### DATASET EXTRACT
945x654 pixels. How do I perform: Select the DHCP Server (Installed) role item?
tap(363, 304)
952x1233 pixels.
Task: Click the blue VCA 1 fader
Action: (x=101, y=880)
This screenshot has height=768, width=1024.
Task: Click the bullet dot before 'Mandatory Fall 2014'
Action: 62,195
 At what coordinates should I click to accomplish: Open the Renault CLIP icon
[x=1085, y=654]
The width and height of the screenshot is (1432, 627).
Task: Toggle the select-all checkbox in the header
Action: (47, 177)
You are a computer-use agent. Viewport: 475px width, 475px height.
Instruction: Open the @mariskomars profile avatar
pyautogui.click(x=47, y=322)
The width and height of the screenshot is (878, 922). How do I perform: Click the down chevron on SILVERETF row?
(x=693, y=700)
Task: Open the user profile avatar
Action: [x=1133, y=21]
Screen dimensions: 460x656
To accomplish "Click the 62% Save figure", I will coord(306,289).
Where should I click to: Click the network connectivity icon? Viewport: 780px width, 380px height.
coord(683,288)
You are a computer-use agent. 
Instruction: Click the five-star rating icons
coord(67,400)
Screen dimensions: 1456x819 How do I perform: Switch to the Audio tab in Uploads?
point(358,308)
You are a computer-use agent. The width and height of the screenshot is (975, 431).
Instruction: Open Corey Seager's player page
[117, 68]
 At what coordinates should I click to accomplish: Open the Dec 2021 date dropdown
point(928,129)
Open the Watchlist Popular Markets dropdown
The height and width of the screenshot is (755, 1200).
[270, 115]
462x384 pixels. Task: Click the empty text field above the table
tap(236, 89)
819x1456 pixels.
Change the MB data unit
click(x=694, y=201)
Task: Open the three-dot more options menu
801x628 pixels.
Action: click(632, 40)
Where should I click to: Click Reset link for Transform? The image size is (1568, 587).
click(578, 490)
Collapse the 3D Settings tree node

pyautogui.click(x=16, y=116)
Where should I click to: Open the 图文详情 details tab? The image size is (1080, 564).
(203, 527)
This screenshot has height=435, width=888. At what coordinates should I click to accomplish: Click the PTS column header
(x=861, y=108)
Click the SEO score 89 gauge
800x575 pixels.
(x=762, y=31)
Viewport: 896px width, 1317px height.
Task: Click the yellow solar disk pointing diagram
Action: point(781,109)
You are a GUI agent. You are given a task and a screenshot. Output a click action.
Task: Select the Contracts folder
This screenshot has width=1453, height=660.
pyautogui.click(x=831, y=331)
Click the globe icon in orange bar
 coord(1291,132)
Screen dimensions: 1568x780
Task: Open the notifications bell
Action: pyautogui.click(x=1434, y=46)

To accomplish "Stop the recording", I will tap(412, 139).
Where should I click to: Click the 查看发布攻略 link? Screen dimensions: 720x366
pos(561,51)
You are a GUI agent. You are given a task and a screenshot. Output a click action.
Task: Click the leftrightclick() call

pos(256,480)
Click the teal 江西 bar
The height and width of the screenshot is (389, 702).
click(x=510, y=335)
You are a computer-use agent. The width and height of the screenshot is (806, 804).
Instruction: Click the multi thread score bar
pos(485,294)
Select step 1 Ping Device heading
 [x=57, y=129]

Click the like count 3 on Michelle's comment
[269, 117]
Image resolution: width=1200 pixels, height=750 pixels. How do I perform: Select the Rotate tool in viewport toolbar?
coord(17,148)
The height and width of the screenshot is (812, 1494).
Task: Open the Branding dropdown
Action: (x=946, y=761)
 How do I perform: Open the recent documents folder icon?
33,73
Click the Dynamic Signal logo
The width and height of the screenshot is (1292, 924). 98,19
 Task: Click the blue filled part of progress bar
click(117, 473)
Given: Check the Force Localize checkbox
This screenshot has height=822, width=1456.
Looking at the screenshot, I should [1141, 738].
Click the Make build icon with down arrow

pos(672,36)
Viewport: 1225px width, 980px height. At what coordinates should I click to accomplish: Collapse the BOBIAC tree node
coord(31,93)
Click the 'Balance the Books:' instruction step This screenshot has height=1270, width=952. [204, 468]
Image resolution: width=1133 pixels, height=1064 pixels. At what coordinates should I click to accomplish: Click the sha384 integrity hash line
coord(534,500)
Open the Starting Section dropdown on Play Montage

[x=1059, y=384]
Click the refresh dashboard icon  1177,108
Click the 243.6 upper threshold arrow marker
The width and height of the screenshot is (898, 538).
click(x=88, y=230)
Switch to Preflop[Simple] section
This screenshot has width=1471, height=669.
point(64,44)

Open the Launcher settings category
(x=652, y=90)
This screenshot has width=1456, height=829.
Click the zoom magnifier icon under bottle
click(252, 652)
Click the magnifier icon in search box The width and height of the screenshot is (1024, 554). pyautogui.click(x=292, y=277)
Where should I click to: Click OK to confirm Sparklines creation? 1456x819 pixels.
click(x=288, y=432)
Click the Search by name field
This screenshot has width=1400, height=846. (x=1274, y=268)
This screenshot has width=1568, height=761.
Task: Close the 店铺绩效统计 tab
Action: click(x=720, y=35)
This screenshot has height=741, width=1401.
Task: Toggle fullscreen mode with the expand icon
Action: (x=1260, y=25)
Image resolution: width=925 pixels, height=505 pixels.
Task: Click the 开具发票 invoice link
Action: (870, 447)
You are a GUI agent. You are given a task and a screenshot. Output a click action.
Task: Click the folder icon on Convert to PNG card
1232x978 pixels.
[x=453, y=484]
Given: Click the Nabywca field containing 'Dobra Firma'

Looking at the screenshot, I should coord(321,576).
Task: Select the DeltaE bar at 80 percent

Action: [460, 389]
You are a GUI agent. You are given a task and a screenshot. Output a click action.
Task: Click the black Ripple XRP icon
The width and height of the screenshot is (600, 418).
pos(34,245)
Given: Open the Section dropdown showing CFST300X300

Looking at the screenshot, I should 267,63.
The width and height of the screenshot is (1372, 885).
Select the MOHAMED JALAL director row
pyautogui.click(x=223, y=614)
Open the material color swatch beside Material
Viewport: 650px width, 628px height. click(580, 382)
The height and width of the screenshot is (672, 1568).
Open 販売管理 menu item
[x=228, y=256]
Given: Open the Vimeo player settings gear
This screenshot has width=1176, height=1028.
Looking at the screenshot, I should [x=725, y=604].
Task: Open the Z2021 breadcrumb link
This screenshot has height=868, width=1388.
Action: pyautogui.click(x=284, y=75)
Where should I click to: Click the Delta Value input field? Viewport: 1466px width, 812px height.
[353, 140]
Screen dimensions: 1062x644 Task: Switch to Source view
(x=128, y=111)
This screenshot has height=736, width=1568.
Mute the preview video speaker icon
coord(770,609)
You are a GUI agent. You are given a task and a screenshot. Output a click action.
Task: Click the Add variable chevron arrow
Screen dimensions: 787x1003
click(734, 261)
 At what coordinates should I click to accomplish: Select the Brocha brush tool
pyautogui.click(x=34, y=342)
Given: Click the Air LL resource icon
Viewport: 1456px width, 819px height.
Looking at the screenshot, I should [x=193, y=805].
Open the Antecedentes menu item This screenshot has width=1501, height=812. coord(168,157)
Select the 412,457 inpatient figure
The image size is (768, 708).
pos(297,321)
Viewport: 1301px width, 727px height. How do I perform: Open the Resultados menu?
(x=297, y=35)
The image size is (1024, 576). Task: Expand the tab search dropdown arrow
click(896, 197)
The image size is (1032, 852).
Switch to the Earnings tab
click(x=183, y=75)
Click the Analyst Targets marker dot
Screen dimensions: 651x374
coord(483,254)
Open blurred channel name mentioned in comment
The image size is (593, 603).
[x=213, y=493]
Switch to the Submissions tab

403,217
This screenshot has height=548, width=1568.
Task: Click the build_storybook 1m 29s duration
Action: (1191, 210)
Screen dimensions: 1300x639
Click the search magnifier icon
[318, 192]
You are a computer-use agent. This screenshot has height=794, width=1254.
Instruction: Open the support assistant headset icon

### DESCRIPTION OF THE TASK
Retype every one of the lines above exactly as they appear, with no changes.

### THE RESULT
945x654 pixels. How do I perform: Select the DHCP Server (Installed) role item?
tap(363, 304)
952x1233 pixels.
Task: Click the blue VCA 1 fader
Action: (x=101, y=880)
This screenshot has height=768, width=1024.
Task: Click the bullet dot before 'Mandatory Fall 2014'
Action: 62,195
 At what coordinates should I click to accomplish: Open the Renault CLIP icon
[x=1085, y=654]
The width and height of the screenshot is (1432, 627).
Task: Toggle the select-all checkbox in the header
Action: (47, 177)
You are a computer-use agent. Viewport: 475px width, 475px height.
Instruction: Open the @mariskomars profile avatar
pyautogui.click(x=47, y=322)
The width and height of the screenshot is (878, 922). How do I perform: Click the down chevron on SILVERETF row?
(x=693, y=700)
Task: Open the user profile avatar
Action: [x=1133, y=21]
Screen dimensions: 460x656
To accomplish "Click the 62% Save figure", I will coord(306,289).
Where should I click to: Click the network connectivity icon? Viewport: 780px width, 380px height.
coord(683,288)
You are a computer-use agent. 
Instruction: Click the five-star rating icons
coord(67,400)
Screen dimensions: 1456x819 How do I perform: Switch to the Audio tab in Uploads?
point(358,308)
You are a computer-use agent. The width and height of the screenshot is (975, 431).
Instruction: Open Corey Seager's player page
[117, 68]
 At what coordinates should I click to accomplish: Open the Dec 2021 date dropdown
point(928,129)
Open the Watchlist Popular Markets dropdown
The height and width of the screenshot is (755, 1200).
[270, 115]
462x384 pixels. Task: Click the empty text field above the table
tap(236, 89)
819x1456 pixels.
Change the MB data unit
click(x=694, y=201)
Task: Open the three-dot more options menu
801x628 pixels.
Action: click(632, 40)
Where should I click to: Click Reset link for Transform? The image size is (1568, 587).
click(578, 490)
Collapse the 3D Settings tree node

pyautogui.click(x=16, y=116)
Where should I click to: Open the 图文详情 details tab? The image size is (1080, 564).
(203, 527)
This screenshot has height=435, width=888. At what coordinates should I click to accomplish: Click the PTS column header
(x=861, y=108)
Click the SEO score 89 gauge
800x575 pixels.
(x=762, y=31)
Viewport: 896px width, 1317px height.
Task: Click the yellow solar disk pointing diagram
Action: point(781,109)
You are a GUI agent. You are given a task and a screenshot. Output a click action.
Task: Select the Contracts folder
This screenshot has width=1453, height=660.
pyautogui.click(x=831, y=331)
Click the globe icon in orange bar
 coord(1291,132)
Screen dimensions: 1568x780
Task: Open the notifications bell
Action: pyautogui.click(x=1434, y=46)

To accomplish "Stop the recording", I will tap(412, 139).
Where should I click to: Click the 查看发布攻略 link? Screen dimensions: 720x366
pos(561,51)
You are a GUI agent. You are given a task and a screenshot. Output a click action.
Task: Click the leftrightclick() call

pos(256,480)
Click the teal 江西 bar
The height and width of the screenshot is (389, 702).
click(x=510, y=335)
You are a computer-use agent. The width and height of the screenshot is (806, 804).
Instruction: Click the multi thread score bar
pos(485,294)
Select step 1 Ping Device heading
 [x=57, y=129]

Click the like count 3 on Michelle's comment
[269, 117]
Image resolution: width=1200 pixels, height=750 pixels. How do I perform: Select the Rotate tool in viewport toolbar?
coord(17,148)
The height and width of the screenshot is (812, 1494).
Task: Open the Branding dropdown
Action: (x=946, y=761)
 How do I perform: Open the recent documents folder icon?
33,73
Click the Dynamic Signal logo
The width and height of the screenshot is (1292, 924). 98,19
 Task: Click the blue filled part of progress bar
click(117, 473)
Given: Check the Force Localize checkbox
This screenshot has height=822, width=1456.
Looking at the screenshot, I should [1141, 738].
Click the Make build icon with down arrow

pos(672,36)
Viewport: 1225px width, 980px height. At what coordinates should I click to accomplish: Collapse the BOBIAC tree node
coord(31,93)
Click the 'Balance the Books:' instruction step This screenshot has height=1270, width=952. [204, 468]
Image resolution: width=1133 pixels, height=1064 pixels. At what coordinates should I click to accomplish: Click the sha384 integrity hash line
coord(534,500)
Open the Starting Section dropdown on Play Montage

[x=1059, y=384]
Click the refresh dashboard icon  1177,108
Click the 243.6 upper threshold arrow marker
The width and height of the screenshot is (898, 538).
click(x=88, y=230)
Switch to Preflop[Simple] section
This screenshot has width=1471, height=669.
point(64,44)

Open the Launcher settings category
(x=652, y=90)
This screenshot has width=1456, height=829.
Click the zoom magnifier icon under bottle
click(252, 652)
Click the magnifier icon in search box The width and height of the screenshot is (1024, 554). pyautogui.click(x=292, y=277)
Where should I click to: Click OK to confirm Sparklines creation? 1456x819 pixels.
click(x=288, y=432)
Click the Search by name field
This screenshot has width=1400, height=846. (x=1274, y=268)
This screenshot has width=1568, height=761.
Task: Close the 店铺绩效统计 tab
Action: click(x=720, y=35)
This screenshot has height=741, width=1401.
Task: Toggle fullscreen mode with the expand icon
Action: (x=1260, y=25)
Image resolution: width=925 pixels, height=505 pixels.
Task: Click the 开具发票 invoice link
Action: (870, 447)
You are a GUI agent. You are given a task and a screenshot. Output a click action.
Task: Click the folder icon on Convert to PNG card
1232x978 pixels.
[x=453, y=484]
Given: Click the Nabywca field containing 'Dobra Firma'

Looking at the screenshot, I should coord(321,576).
Task: Select the DeltaE bar at 80 percent

Action: [460, 389]
You are a GUI agent. You are given a task and a screenshot. Output a click action.
Task: Click the black Ripple XRP icon
The width and height of the screenshot is (600, 418).
pos(34,245)
Given: Open the Section dropdown showing CFST300X300

Looking at the screenshot, I should 267,63.
The width and height of the screenshot is (1372, 885).
Select the MOHAMED JALAL director row
pyautogui.click(x=223, y=614)
Open the material color swatch beside Material
Viewport: 650px width, 628px height. click(580, 382)
The height and width of the screenshot is (672, 1568).
Open 販売管理 menu item
[x=228, y=256]
Given: Open the Vimeo player settings gear
This screenshot has width=1176, height=1028.
Looking at the screenshot, I should [x=725, y=604].
Task: Open the Z2021 breadcrumb link
This screenshot has height=868, width=1388.
Action: pyautogui.click(x=284, y=75)
Where should I click to: Click the Delta Value input field? Viewport: 1466px width, 812px height.
[353, 140]
Screen dimensions: 1062x644 Task: Switch to Source view
(x=128, y=111)
This screenshot has height=736, width=1568.
Mute the preview video speaker icon
coord(770,609)
You are a GUI agent. You are given a task and a screenshot. Output a click action.
Task: Click the Add variable chevron arrow
Screen dimensions: 787x1003
click(734, 261)
 At what coordinates should I click to accomplish: Select the Brocha brush tool
pyautogui.click(x=34, y=342)
Given: Click the Air LL resource icon
Viewport: 1456px width, 819px height.
Looking at the screenshot, I should [x=193, y=805].
Open the Antecedentes menu item This screenshot has width=1501, height=812. coord(168,157)
Select the 412,457 inpatient figure
The image size is (768, 708).
pos(297,321)
Viewport: 1301px width, 727px height. How do I perform: Open the Resultados menu?
(x=297, y=35)
The image size is (1024, 576). Task: Expand the tab search dropdown arrow
click(896, 197)
The image size is (1032, 852).
Switch to the Earnings tab
click(x=183, y=75)
Click the Analyst Targets marker dot
Screen dimensions: 651x374
coord(483,254)
Open blurred channel name mentioned in comment
The image size is (593, 603).
[x=213, y=493]
Switch to the Submissions tab

403,217
This screenshot has height=548, width=1568.
Task: Click the build_storybook 1m 29s duration
Action: (1191, 210)
Screen dimensions: 1300x639
Click the search magnifier icon
[318, 192]
You are a computer-use agent. This screenshot has height=794, width=1254.
Instruction: Open the support assistant headset icon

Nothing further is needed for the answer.